> EXERCISE AIM
Where the records appear below, transcribe them exactly, leaving none out.

> Data entries
********************

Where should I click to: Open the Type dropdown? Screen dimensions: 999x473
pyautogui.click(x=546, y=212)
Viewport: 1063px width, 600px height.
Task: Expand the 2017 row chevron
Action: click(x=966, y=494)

********************

> EXERCISE RESULT
Where should I click to: Open the Type dropdown? Screen dimensions: 999x473
pyautogui.click(x=546, y=212)
Viewport: 1063px width, 600px height.
Task: Expand the 2017 row chevron
Action: click(x=966, y=494)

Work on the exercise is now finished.